(Source data)
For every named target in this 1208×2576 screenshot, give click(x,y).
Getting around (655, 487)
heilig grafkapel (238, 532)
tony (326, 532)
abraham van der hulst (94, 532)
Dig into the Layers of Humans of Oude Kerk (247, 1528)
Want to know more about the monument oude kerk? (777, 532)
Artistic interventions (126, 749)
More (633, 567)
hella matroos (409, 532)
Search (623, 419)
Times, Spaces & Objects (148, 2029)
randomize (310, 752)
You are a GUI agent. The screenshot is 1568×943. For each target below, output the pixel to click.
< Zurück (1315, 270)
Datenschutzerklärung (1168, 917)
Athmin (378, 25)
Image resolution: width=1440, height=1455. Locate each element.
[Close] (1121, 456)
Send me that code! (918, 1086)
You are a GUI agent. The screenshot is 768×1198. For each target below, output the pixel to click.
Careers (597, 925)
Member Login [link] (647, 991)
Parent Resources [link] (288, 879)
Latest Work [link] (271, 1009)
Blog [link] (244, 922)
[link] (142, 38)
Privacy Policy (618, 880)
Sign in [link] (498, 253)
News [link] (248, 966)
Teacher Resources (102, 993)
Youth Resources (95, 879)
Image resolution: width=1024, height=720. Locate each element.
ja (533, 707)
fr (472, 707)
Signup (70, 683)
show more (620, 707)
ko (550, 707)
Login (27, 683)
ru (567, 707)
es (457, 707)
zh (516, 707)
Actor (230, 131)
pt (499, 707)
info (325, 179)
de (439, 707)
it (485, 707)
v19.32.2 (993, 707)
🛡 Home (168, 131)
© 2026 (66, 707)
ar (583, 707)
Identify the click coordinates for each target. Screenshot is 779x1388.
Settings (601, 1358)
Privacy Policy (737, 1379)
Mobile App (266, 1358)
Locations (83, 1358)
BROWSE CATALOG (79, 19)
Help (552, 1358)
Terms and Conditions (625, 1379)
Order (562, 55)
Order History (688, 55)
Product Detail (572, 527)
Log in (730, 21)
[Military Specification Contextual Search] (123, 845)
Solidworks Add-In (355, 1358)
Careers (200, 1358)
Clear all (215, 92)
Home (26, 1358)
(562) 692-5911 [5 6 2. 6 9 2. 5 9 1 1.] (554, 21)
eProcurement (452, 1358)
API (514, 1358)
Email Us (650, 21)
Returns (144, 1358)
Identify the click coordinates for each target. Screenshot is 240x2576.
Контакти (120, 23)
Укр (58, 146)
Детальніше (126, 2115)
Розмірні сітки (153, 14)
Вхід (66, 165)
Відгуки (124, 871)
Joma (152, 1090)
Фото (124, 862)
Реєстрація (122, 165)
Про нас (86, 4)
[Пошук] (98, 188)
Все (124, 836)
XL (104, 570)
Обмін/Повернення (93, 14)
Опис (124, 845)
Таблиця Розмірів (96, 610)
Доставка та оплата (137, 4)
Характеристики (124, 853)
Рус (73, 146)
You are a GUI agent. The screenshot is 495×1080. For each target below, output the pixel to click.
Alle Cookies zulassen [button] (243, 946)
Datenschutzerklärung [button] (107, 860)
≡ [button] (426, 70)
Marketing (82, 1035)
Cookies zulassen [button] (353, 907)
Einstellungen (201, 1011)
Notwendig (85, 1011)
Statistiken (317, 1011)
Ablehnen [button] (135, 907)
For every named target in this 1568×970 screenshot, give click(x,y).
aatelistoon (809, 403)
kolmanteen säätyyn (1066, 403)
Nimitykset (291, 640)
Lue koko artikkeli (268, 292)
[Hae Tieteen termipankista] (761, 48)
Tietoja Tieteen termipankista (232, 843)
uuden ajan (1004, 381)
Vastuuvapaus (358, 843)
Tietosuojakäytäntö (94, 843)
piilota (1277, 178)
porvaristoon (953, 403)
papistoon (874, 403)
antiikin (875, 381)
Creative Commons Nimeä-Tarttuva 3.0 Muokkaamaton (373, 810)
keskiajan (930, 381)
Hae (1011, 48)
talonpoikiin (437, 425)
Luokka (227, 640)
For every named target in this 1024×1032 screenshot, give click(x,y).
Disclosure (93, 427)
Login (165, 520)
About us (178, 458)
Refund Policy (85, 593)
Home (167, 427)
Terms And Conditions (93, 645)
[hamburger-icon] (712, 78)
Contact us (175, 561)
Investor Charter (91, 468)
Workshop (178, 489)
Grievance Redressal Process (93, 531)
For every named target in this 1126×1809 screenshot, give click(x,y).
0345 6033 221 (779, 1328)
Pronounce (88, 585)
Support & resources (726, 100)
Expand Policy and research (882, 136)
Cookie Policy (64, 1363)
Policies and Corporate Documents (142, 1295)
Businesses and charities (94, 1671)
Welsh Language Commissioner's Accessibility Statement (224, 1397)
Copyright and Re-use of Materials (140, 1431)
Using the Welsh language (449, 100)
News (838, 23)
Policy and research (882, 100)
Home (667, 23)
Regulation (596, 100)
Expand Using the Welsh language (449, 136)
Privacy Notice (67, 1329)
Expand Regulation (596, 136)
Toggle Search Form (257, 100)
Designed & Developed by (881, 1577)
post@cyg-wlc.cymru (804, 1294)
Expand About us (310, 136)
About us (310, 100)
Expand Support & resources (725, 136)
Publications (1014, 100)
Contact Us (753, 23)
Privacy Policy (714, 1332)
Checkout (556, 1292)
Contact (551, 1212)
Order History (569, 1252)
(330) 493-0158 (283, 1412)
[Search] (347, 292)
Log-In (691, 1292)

Work instructions
Repeat these lines word for word, covering every one of the records.

Solution for this problem
For every named target in this 1208×2576 screenshot, give click(x,y).
Getting around (655, 487)
heilig grafkapel (238, 532)
tony (326, 532)
abraham van der hulst (94, 532)
Dig into the Layers of Humans of Oude Kerk (247, 1528)
Want to know more about the monument oude kerk? (777, 532)
Artistic interventions (126, 749)
More (633, 567)
hella matroos (409, 532)
Search (623, 419)
Times, Spaces & Objects (148, 2029)
randomize (310, 752)
You are a GUI agent. The screenshot is 1568×943. For each target below, output the pixel to click.
< Zurück (1315, 270)
Datenschutzerklärung (1168, 917)
Athmin (378, 25)
Image resolution: width=1440, height=1455. Locate each element.
[Close] (1121, 456)
Send me that code! (918, 1086)
You are a GUI agent. The screenshot is 768×1198. For each target below, output the pixel to click.
Careers (597, 925)
Member Login [link] (647, 991)
Parent Resources [link] (288, 879)
Latest Work [link] (271, 1009)
Blog [link] (244, 922)
[link] (142, 38)
Privacy Policy (618, 880)
Sign in [link] (498, 253)
News [link] (248, 966)
Teacher Resources (102, 993)
Youth Resources (95, 879)
Image resolution: width=1024, height=720. Locate each element.
ja (533, 707)
fr (472, 707)
Signup (70, 683)
show more (620, 707)
ko (550, 707)
Login (27, 683)
ru (567, 707)
es (457, 707)
zh (516, 707)
Actor (230, 131)
pt (499, 707)
info (325, 179)
de (439, 707)
it (485, 707)
v19.32.2 (993, 707)
🛡 Home (168, 131)
© 2026 (66, 707)
ar (583, 707)
Identify the click coordinates for each target. Screenshot is 779x1388.
Settings (601, 1358)
Privacy Policy (737, 1379)
Mobile App (266, 1358)
Locations (83, 1358)
BROWSE CATALOG (79, 19)
Help (552, 1358)
Terms and Conditions (625, 1379)
Order (562, 55)
Order History (688, 55)
Product Detail (572, 527)
Log in (730, 21)
[Military Specification Contextual Search] (123, 845)
Solidworks Add-In (355, 1358)
Careers (200, 1358)
Clear all (215, 92)
Home (26, 1358)
(562) 692-5911 [5 6 2. 6 9 2. 5 9 1 1.] (554, 21)
eProcurement (452, 1358)
API (514, 1358)
Email Us (650, 21)
Returns (144, 1358)
Identify the click coordinates for each target. Screenshot is 240x2576.
Контакти (120, 23)
Укр (58, 146)
Детальніше (126, 2115)
Розмірні сітки (153, 14)
Вхід (66, 165)
Відгуки (124, 871)
Joma (152, 1090)
Фото (124, 862)
Реєстрація (122, 165)
Про нас (86, 4)
[Пошук] (98, 188)
Все (124, 836)
XL (104, 570)
Обмін/Повернення (93, 14)
Опис (124, 845)
Таблиця Розмірів (96, 610)
Доставка та оплата (137, 4)
Характеристики (124, 853)
Рус (73, 146)
You are a GUI agent. The screenshot is 495×1080. For each target below, output the pixel to click.
Alle Cookies zulassen [button] (243, 946)
Datenschutzerklärung [button] (107, 860)
≡ [button] (426, 70)
Marketing (82, 1035)
Cookies zulassen [button] (353, 907)
Einstellungen (201, 1011)
Notwendig (85, 1011)
Statistiken (317, 1011)
Ablehnen [button] (135, 907)
For every named target in this 1568×970 screenshot, give click(x,y).
aatelistoon (809, 403)
kolmanteen säätyyn (1066, 403)
Nimitykset (291, 640)
Lue koko artikkeli (268, 292)
[Hae Tieteen termipankista] (761, 48)
Tietoja Tieteen termipankista (232, 843)
uuden ajan (1004, 381)
Vastuuvapaus (358, 843)
Tietosuojakäytäntö (94, 843)
piilota (1277, 178)
porvaristoon (953, 403)
papistoon (874, 403)
antiikin (875, 381)
Creative Commons Nimeä-Tarttuva 3.0 Muokkaamaton (373, 810)
keskiajan (930, 381)
Hae (1011, 48)
talonpoikiin (437, 425)
Luokka (227, 640)
For every named target in this 1024×1032 screenshot, give click(x,y).
Disclosure (93, 427)
Login (165, 520)
About us (178, 458)
Refund Policy (85, 593)
Home (167, 427)
Terms And Conditions (93, 645)
[hamburger-icon] (712, 78)
Contact us (175, 561)
Investor Charter (91, 468)
Workshop (178, 489)
Grievance Redressal Process (93, 531)
For every named target in this 1126×1809 screenshot, give click(x,y).
0345 6033 221 (779, 1328)
Pronounce (88, 585)
Support & resources (726, 100)
Expand Policy and research (882, 136)
Cookie Policy (64, 1363)
Policies and Corporate Documents (142, 1295)
Businesses and charities (94, 1671)
Welsh Language Commissioner's Accessibility Statement (224, 1397)
Copyright and Re-use of Materials (140, 1431)
Using the Welsh language (449, 100)
News (838, 23)
Policy and research (882, 100)
Home (667, 23)
Regulation (596, 100)
Expand Using the Welsh language (449, 136)
Privacy Notice (67, 1329)
Expand Regulation (596, 136)
Toggle Search Form (257, 100)
Designed & Developed by (881, 1577)
post@cyg-wlc.cymru (804, 1294)
Expand About us (310, 136)
About us (310, 100)
Expand Support & resources (725, 136)
Publications (1014, 100)
Contact Us (753, 23)
Privacy Policy (714, 1332)
Checkout (556, 1292)
Contact (551, 1212)
Order History (569, 1252)
(330) 493-0158 (283, 1412)
[Search] (347, 292)
Log-In (691, 1292)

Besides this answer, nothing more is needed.